Last year, I purchased John Newton’s Works for my winter reading. This winter, I purchased The Works of Thomas Brooks for that purpose. John Newton’s works contain mostly letters and sermons/addresses, while Brooks’ works is more of a collection of his books (such as Precious Remedies, Apples of Gold, A String of Pearls, Heaven on Earth, A Cabinet of Jewels, and so forth). I have read some of these works of Brooks in book form, but not nearly all of them. So I’m excited to work through this set in the next few months.
For now, I’ll put a few excerpts from The Golden Key, found in volume 5 of Brooks’ works. As you’ll see, these “premises” have to do with the covenant of works and the covenant of grace (Note: I’ve edited it to keep it brief. You’ll have to read the full essay for Scripture references and further discussion).

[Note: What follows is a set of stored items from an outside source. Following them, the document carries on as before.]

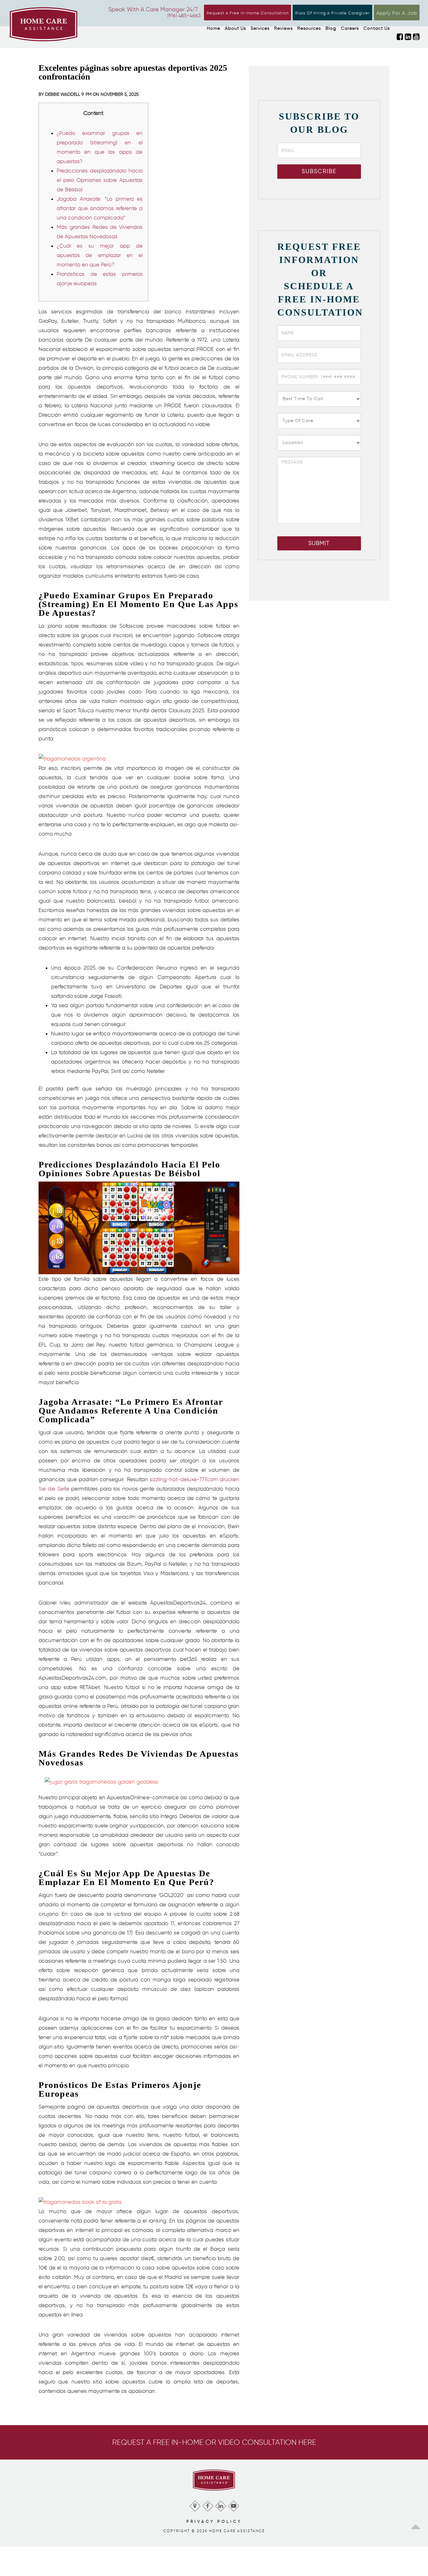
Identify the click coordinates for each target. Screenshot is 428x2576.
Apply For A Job (396, 13)
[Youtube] (233, 2504)
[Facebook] (207, 2504)
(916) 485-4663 (184, 15)
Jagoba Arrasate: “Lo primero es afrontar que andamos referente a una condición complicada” (100, 208)
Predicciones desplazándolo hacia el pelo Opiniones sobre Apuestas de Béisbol (100, 180)
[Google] (195, 2504)
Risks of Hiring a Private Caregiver (332, 13)
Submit (319, 543)
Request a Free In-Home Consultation (247, 13)
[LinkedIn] (220, 2504)
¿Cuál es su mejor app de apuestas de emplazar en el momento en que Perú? (100, 255)
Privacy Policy (214, 2521)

“1) God hath commonly dealt with man in the way of a covenant; that being a way that is most suitable to man, and most honorable for man, and the most amicable and friendly way of dealing with man.”

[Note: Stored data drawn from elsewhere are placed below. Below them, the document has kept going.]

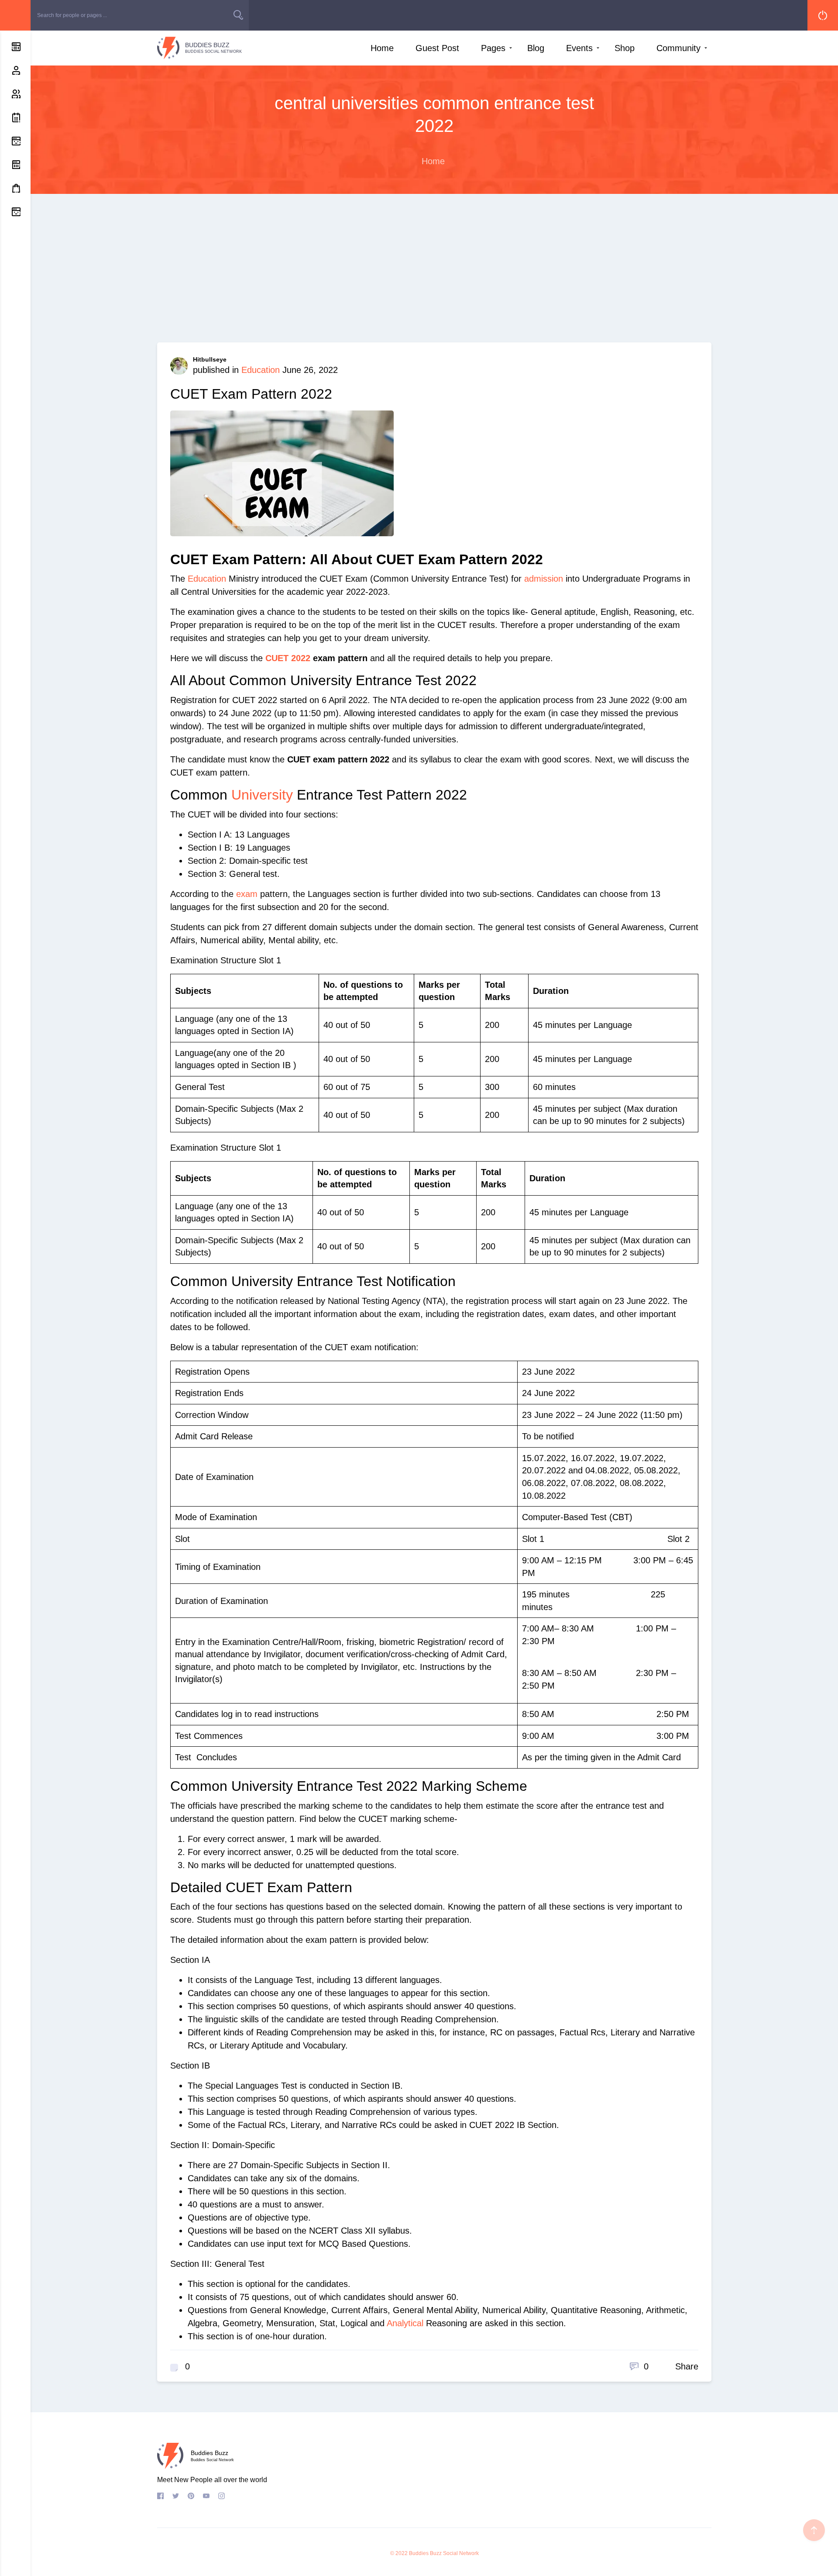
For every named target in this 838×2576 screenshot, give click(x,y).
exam (247, 894)
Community (678, 48)
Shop (625, 48)
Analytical (406, 2323)
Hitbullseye (210, 359)
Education (260, 370)
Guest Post (437, 48)
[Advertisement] (434, 277)
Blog (535, 48)
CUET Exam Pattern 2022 (251, 394)
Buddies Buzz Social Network (444, 2553)
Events (579, 48)
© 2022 (399, 2553)
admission (543, 578)
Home (382, 48)
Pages (493, 48)
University (262, 795)
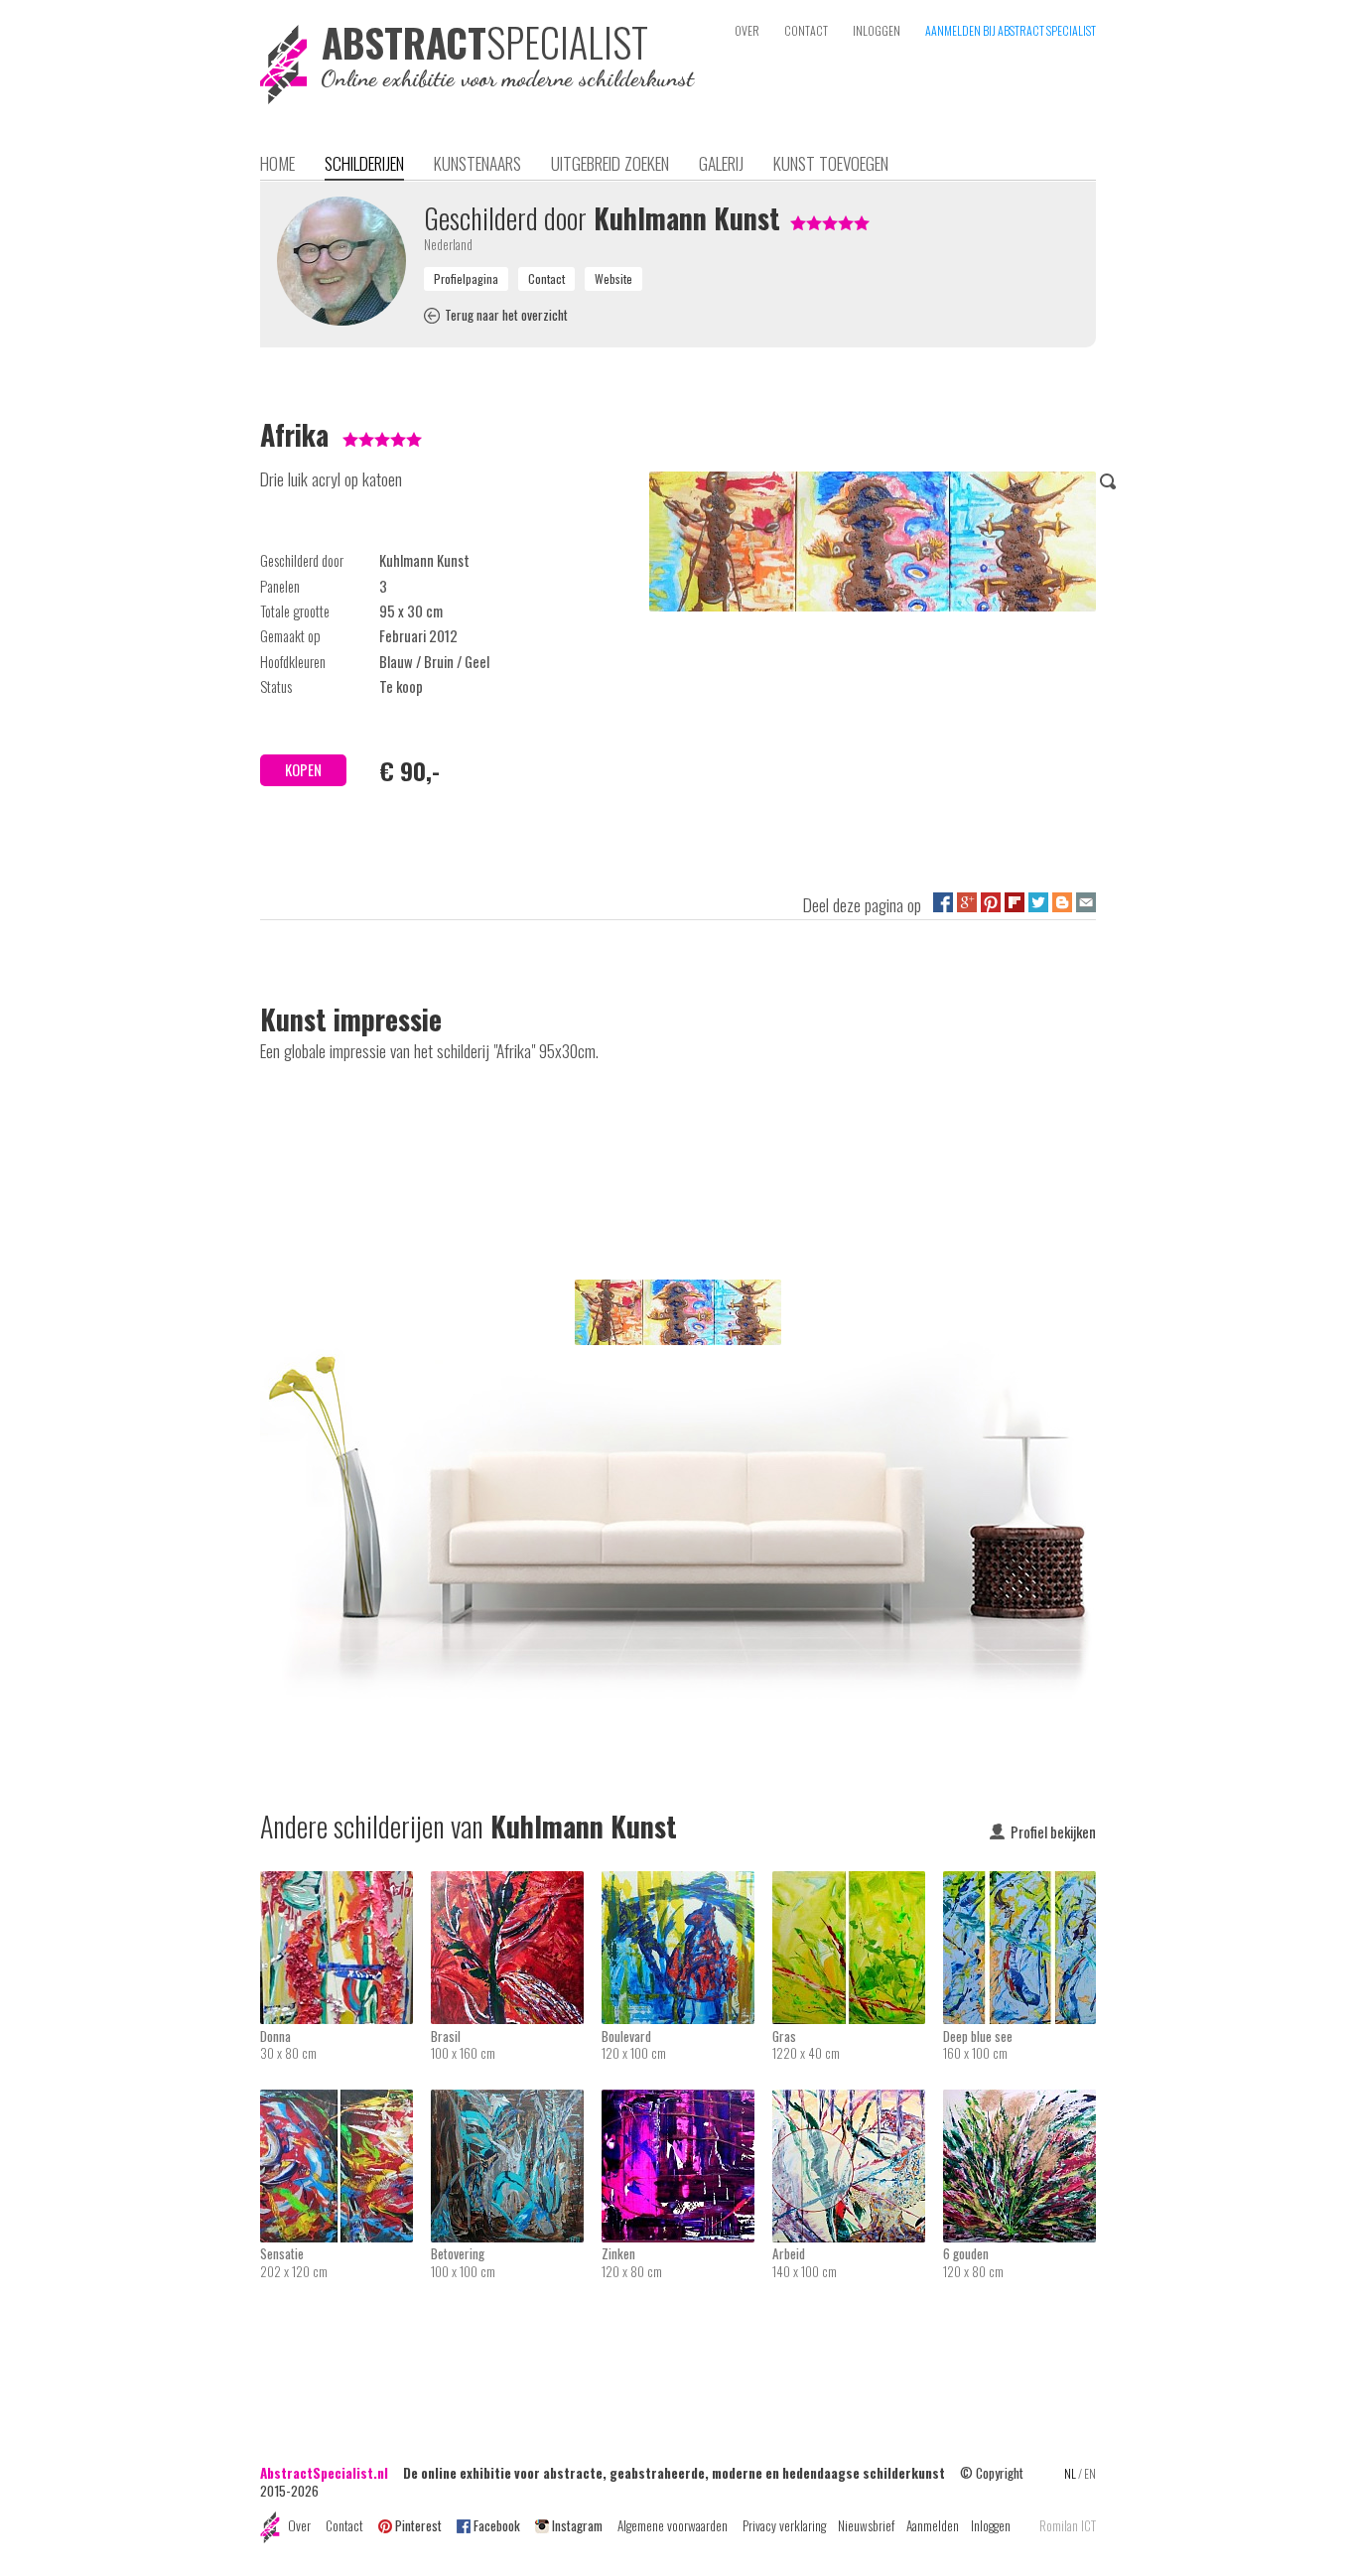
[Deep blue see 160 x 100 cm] (1019, 1884)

“2) All men are under some covenant or other; they are either under a covenant of works, or they are under a covenant of grace. All persons that live and die without an interest in Christ, they live and die under a covenant of works; such as live and die with an interest in Christ, they live and die under a covenant of grace.”
“3) The covenant of grace was so legally dispensed to the Jews that it seems to be nothing else but the repetition of the covenant of works; in respect of which legal dispensations of it, the same covenant, under the law, is called a covenant of works; under the gospel, in regard of the clearer manifestation of it, it is called a covenant of grace. But these were not two distinct covenants, but one and the same covenant diversely dispensed.”

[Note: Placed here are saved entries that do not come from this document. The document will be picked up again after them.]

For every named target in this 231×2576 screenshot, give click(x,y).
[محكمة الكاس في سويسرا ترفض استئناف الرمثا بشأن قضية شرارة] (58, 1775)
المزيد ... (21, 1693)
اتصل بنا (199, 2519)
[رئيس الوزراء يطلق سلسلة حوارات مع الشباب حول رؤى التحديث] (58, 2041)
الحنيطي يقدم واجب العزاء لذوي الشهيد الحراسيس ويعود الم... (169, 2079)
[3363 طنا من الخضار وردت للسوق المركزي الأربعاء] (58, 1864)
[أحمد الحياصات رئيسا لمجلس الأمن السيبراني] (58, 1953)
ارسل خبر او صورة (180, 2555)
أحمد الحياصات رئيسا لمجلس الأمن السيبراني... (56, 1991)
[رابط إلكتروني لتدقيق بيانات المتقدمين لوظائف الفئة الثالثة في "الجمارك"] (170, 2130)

“Let us cast our eyes upon the springs from whence the covenant of grace flows, and the we cannot but strongly conclude that the covenant of grace is a sure covenant. First, from the free grace and favor of God. The former covenant was not sure, because it was of works; but this covenant is sure, because it is of grace, and rests not on any sufficiency in us, but only on grace. Secondly, the covenant of grace springs from the immutable counsel of God. Thirdly, the covenant of grace springs form the purpose of God, resolving and intending everlasting good unto us. The gracious purpose of God is the fountain-head of all our spiritual blessings.”
“That free, that rich, that infinite, that sovereign, and that glorious grace of God that shines in the covenant of grace tells us that our eternal state shall never be judged by a covenant of works; and that the lack of an absolute perfection shall never damn a believing soul, and that the obedience that God requires at our hands is not a legal, but an evangelical obedience.”